Dynastica
Chandragupta Maurya

Chandragupta Maurya

340 BC – 297 BC

Born
340 BC
Died
297 BC

Biography

Chandragupta Maurya established the first empire to unite most of the Indian subcontinent, founding the Mauryan dynasty around 321 BC. The sources for his life are fragmentary and often late: Greek and Roman writers, who call him Sandrokottos, record his dealings with the successors of Alexander the Great; Indian evidence comes from the Puranas, Buddhist chronicles, Jain tradition, and the political treatise Arthashastra attributed to his minister Kautilya. These accounts disagree on basic points, including his family origins, and almost nothing reliable is known of his early life. He is conventionally dated from about 340 to 297 BC.

According to a tradition common to several sources, Chandragupta overthrew the Nanda dynasty of Magadha, in eastern India, with the guidance of the Brahmin adviser Kautilya, also called Chanakya, and took the Nanda capital of Pataliputra as his own. In the northwest he profited from the power vacuum left by Alexander's withdrawal and death, bringing the Punjab and the Indus lands under his control. His empire eventually extended across northern India from Bengal to the borders of Persia, with claims of influence reaching into the Deccan.
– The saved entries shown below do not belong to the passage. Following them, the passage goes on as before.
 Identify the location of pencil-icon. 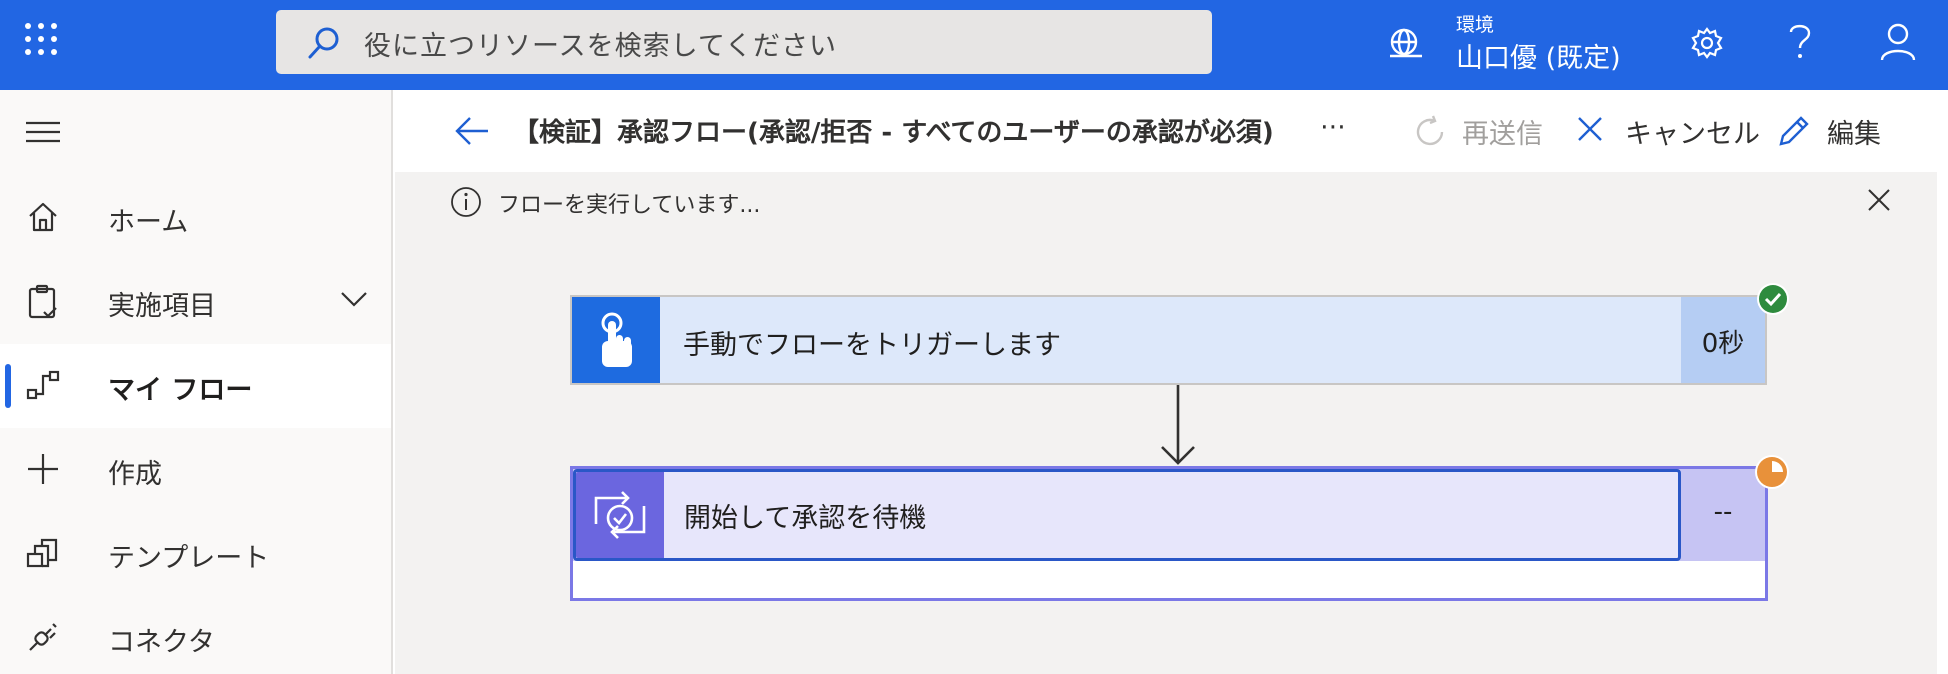
(1794, 134). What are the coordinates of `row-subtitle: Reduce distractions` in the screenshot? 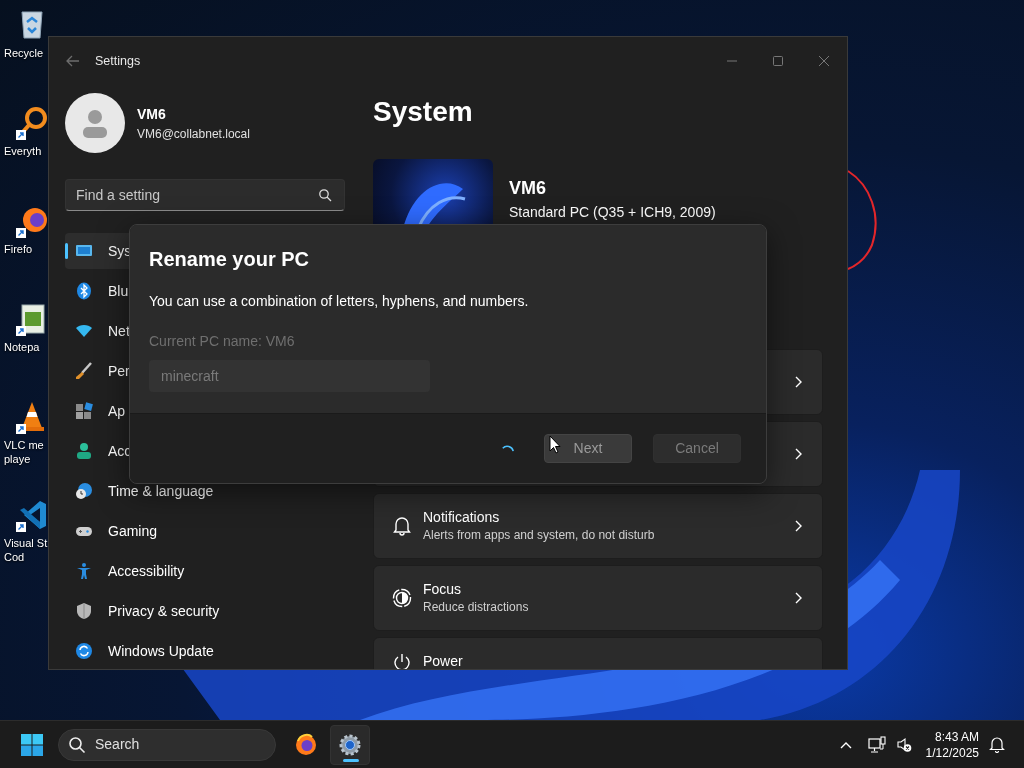 It's located at (476, 608).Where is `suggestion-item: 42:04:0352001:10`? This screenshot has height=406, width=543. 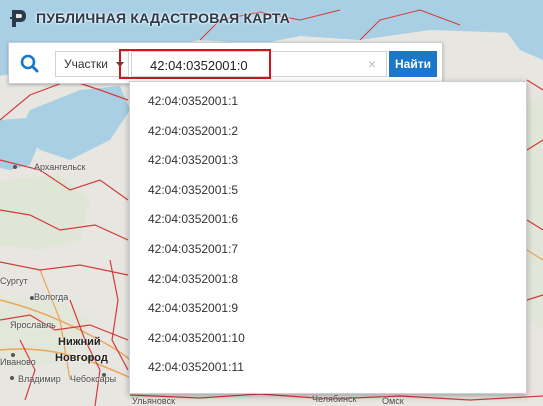
suggestion-item: 42:04:0352001:10 is located at coordinates (328, 339).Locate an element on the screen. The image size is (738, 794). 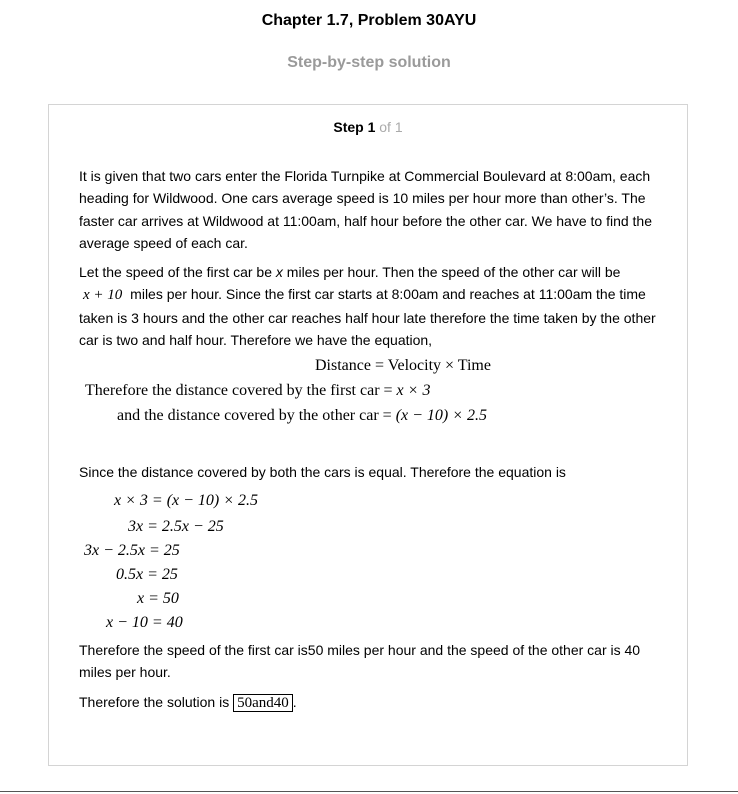
page-subtitle: Step-by-step solution is located at coordinates (369, 62).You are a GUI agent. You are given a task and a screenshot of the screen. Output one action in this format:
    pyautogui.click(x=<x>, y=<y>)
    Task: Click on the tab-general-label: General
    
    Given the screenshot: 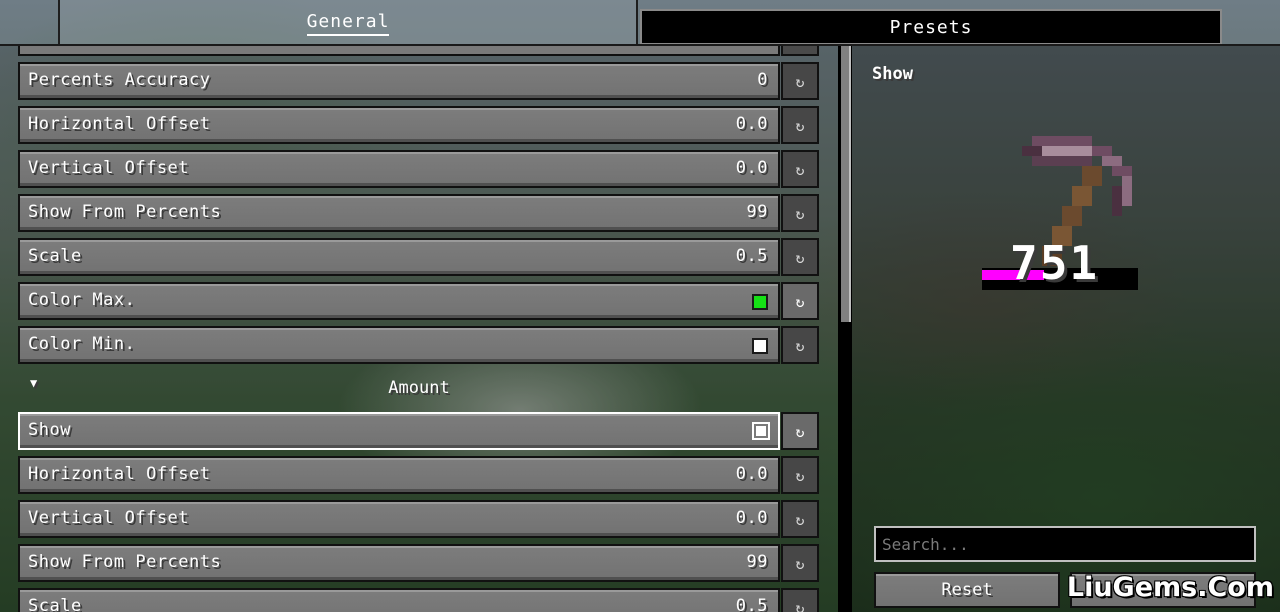 What is the action you would take?
    pyautogui.click(x=348, y=24)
The best-attested episode of his reign is his encounter with Seleucus I Nicator, Alexander's former general, who attempted around 305 BC to reassert Greek control over the Indus region. The conflict ended in a treaty under which Seleucus ceded extensive territories in what are now Afghanistan and Baluchistan in exchange for five hundred war elephants, with some form of marriage agreement between the two houses. Seleucus also sent an ambassador, Megasthenes, to the Mauryan court; his account of India, the Indica, survives only in quotations by later authors but shaped Greek knowledge of the subcontinent for centuries.

Jain tradition holds that Chandragupta abdicated late in life, became a disciple of the monk Bhadrabahu, and traveled south to Shravanabelagola in present-day Karnataka, where he ended his life by sallekhana, the Jain practice of ritual fasting unto death. The story cannot be independently verified, but the site retains monuments associated with his memory. He was succeeded by his son Bindusara, who maintained the empire and passed it to Chandragupta's grandson Ashoka, under whom Mauryan power reached its greatest extent.